• _Selected text_:
Your trees and shrubs are susceptible to all kinds of diseases that are spread by air, water or insects. And when your plants are sick, there's no hiding their symptoms. Their illness can show up on all of the plants' parts, from roots to leaves. Your trees and shrubs are prone to discoloring, and even dying, when certain diseases attack your plants. Below are some of the diseases we treat so they don't ruin your landscape.
Black spot is caused by a fungus. It's spread during the spring through wind and rain. When it infects a tree, it progresses from the lowest leaves to the top, causing defoliation and black circular spots. If these black spots go untreated, they merge to create an ugly black mass in your plants.
Shade trees often get leaf spot diseases that causes the differentiated coloring among its leaves. Discolored leaves with blotchy spots become apparent during midsummer, as infected parts dry up and fall out causing small holes as well. It's often worse in warm, humid weather and the best way to treat it is to prevent it before it starts.
When a tree or shrub is infected with powdery mildew, it looks like a white powder on the leaves. The fungus usually affects the lower leaves, and as it spreads it becomes more visible with larger, denser blotches. Your plants catch it with bugs spreading the fungus from one plant to another, so it's best to catch it early before it affects more of your plants.

• _Supplied material_:
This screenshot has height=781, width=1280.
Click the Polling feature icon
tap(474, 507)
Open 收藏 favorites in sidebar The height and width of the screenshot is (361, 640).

• _What you need to do_:
(a) In the tree and shrub diseases text, transcribe the part that opens with the words containing "Black spot is" and closes with "in your plants.".
(b) List every plant disease the tree and shrub diseases text names.
(c) Continue the tree and shrub diseases text after its final sentence.

• _Per-task answers_:
(a)
Black spot is caused by a fungus. It's spread during the spring through wind and rain. When it infects a tree, it progresses from the lowest leaves to the top, causing defoliation and black circular spots. If these black spots go untreated, they merge to create an ugly black mass in your plants.

(b) Black spot, leaf spot, powdery mildew

(c)
Not to be confused with the type of rust on cars, this plant disease is caused by a group of parasitic fungi. This rust attacks leaves, fruits, stems and other plant parts. It causes a rust-like discoloration, and as it progresses, it may slow down or stop growth. Its effect on growth means this disease is considered one of the most harmful pathogens to your plants.
One of the most serious diseases for apples, crabapples, and pyracantha, apple scab can cause havoc to those trees growing in places with mild spring weather (60-70 degrees). Fruits and leaves get spots, scabs and can drop before reaching full size. The disease is caused by a fungus that can survive through winter and produces millions of spores in the spring that latch on to trees.